*Work to complete:*
• a. Please extract from the AHN gala article everything from "Allegheny Health Network's" down to "raised $5.6 million for the network.", copying it word for word.
• b. According to the AHN gala article, how much money did the gala raise for the network?
• c. Write what comes next in the AHN gala article, picking up after its final sentence.

HIGHLIGHTS: FOUNDATIONS AND CHARITABLE WORK

Proof:
Serving patients is central focus for first AHN gala

Allegheny Health Network's first-ever gala, held at Stage AE on Pittsburgh's North Shore in September, welcomed a crowd of nearly 500 guests and raised $5.6 million for the network.

Not all of the charitable work done by Highmark Health and its affiliates involves foundations. In 2017, one of those affiliates, Allegheny Health Network, held its first-ever gala, at Stage AE on Pittsburgh’s North Shore, welcoming a crowd of nearly 500 guests and raising $5.6 million for the network.

"It was a celebration of all the things we've been working on for the last three years," said AHN president and CEO Cynthia Hundorfean. "And more importantly, it was a celebration of gratitude — we are so grateful for our patients and their generosity. It’s an honor to serve them."

Many of those grateful patients were on hand at the gala. Among them were Julie and Mike McMullen, who are endowing AHN's Women's Cancer Chair position, and Steven D'Achille, whose Alexis Joy D'Achille Foundation is helping to build the Alexis Joy D'Achille Center for Women’s Behavioral Health at West Penn Hospital.

*Data supplied:*
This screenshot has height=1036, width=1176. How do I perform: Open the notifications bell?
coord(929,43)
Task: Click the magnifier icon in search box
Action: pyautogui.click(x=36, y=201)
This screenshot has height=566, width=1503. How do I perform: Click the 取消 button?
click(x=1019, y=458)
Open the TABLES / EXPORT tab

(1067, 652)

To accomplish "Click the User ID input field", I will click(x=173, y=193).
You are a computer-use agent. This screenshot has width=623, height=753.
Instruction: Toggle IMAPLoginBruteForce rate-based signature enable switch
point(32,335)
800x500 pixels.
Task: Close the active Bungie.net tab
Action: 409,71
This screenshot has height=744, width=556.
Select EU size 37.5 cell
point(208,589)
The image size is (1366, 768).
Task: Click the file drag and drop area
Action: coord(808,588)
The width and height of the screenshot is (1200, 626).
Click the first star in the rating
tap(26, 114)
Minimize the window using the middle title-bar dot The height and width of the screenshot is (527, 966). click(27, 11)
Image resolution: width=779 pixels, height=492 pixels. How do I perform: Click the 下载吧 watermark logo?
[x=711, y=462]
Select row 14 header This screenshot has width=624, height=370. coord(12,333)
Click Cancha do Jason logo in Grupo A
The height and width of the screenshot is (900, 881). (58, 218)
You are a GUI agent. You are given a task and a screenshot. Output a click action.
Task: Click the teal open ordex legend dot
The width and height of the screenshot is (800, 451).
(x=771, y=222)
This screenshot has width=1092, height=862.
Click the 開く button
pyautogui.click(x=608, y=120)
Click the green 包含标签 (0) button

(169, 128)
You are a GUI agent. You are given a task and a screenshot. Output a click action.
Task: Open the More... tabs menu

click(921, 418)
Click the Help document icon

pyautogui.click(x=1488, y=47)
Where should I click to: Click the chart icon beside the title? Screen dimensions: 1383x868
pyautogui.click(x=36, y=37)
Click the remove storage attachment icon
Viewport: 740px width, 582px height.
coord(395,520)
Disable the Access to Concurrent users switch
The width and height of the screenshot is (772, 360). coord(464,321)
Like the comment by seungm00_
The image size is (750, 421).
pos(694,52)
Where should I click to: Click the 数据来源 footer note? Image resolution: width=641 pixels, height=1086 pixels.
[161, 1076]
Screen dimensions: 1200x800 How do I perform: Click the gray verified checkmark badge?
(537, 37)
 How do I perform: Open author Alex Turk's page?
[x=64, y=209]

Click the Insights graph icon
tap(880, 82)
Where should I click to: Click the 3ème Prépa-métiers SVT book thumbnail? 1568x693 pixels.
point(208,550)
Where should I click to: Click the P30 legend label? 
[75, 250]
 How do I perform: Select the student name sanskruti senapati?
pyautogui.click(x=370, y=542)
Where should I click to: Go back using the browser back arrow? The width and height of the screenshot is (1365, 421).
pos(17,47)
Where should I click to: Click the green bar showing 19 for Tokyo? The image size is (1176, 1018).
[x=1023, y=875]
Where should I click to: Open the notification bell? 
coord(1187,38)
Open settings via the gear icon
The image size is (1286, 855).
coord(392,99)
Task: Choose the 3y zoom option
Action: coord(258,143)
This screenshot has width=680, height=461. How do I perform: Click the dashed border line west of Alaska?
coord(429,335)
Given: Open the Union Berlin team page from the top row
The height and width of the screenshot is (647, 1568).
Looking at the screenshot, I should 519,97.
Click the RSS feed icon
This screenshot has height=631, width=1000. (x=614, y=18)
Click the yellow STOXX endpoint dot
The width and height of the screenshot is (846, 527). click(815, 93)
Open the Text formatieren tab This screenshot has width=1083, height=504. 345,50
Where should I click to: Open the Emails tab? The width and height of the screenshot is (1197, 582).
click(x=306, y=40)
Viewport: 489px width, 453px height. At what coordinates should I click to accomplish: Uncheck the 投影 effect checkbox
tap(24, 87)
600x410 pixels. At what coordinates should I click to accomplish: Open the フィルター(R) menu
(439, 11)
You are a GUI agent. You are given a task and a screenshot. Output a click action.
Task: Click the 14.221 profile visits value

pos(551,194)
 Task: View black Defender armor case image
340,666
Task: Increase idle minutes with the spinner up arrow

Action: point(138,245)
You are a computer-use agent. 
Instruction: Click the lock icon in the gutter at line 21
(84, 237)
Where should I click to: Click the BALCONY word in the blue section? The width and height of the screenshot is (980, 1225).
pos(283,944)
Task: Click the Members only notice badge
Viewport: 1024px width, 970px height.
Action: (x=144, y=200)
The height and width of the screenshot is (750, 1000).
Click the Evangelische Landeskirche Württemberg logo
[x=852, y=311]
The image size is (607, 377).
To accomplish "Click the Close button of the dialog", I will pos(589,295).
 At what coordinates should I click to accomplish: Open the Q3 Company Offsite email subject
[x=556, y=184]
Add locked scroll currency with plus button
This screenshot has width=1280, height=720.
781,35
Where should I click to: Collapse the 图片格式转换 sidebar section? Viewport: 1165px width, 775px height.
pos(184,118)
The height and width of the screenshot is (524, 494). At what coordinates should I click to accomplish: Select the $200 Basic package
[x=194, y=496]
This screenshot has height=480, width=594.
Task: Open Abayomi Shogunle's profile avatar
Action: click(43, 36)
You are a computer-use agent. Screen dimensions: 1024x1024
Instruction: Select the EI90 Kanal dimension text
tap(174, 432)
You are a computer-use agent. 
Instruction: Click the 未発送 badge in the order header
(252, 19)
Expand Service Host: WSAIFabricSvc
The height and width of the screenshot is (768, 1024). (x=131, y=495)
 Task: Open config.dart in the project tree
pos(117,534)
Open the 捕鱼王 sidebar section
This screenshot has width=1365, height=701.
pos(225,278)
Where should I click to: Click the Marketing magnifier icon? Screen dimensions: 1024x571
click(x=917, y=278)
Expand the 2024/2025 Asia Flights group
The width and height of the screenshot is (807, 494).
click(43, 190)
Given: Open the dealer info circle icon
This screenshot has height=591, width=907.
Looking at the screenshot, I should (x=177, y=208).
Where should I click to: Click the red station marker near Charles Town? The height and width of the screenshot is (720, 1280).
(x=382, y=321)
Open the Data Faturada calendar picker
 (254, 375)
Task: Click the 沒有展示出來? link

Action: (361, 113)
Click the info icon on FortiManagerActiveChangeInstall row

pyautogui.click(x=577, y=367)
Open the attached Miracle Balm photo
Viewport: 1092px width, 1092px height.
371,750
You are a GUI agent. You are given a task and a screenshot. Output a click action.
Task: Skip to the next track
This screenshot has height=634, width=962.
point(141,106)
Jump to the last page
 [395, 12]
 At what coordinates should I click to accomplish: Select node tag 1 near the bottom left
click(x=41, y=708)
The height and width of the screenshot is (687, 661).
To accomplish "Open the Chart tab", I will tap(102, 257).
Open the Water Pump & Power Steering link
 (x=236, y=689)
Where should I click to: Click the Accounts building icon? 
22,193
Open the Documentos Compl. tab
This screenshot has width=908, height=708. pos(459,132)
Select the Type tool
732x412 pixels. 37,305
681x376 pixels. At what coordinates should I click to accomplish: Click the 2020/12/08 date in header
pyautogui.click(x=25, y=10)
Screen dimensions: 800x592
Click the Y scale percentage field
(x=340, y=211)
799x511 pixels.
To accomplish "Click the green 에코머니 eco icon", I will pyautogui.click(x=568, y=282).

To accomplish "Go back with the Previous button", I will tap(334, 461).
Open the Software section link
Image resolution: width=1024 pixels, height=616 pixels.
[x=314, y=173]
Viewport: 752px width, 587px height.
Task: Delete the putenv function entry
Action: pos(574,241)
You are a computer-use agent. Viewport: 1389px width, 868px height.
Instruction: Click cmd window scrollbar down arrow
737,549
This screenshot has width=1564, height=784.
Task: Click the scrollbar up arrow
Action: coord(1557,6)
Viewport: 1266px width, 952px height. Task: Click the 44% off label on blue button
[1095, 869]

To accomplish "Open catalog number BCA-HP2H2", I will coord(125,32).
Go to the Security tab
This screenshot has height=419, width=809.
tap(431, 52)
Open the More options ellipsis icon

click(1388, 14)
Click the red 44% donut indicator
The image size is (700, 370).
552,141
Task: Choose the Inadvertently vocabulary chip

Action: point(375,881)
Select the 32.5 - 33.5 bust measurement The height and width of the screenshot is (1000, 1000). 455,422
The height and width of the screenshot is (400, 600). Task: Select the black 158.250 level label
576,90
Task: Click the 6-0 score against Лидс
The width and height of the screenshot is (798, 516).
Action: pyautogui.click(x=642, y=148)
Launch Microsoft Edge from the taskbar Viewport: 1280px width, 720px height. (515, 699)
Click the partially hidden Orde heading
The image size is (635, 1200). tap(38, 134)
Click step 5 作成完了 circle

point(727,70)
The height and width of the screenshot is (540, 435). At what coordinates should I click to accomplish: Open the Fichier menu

*Responses per task:*
• a.
Allegheny Health Network's first-ever gala, held at Stage AE on Pittsburgh's North Shore in September, welcomed a crowd of nearly 500 guests and raised $5.6 million for the network.

• b. $5.6 million.

• c.
Julie McMullen was diagnosed with ovarian cancer 12 years ago, at age 27, and was treated by gynecological oncologist Dr. Thomas Krivak, an AHN physician who preserved Julie's fertility and allowed her to have two more children. Steven D'Achille lost his wife, Alexis, to postpartum depression when their daughter Adriana was just a few weeks old, and he has chosen to honor his wife's memory by starting a foundation in her name.

Gifts like the ones highlighted last September are proof of the progress being made at AHN. In the end, the gala was not about the money raised, but about the patients served, and the way donor support allows AHN to better care for its patients and its communities.

"Every step of the way, for 170 years, AHN and its member institutions have been supported by our kind and generous neighbors," said Allie Quick, AHN's Chief Philanthropy Officer. "The generosity of the community has shaped AHN into what it is today, and it's that same generosity that will keep AHN thriving well into the future for the benefit of its patients and all of western Pennsylvania."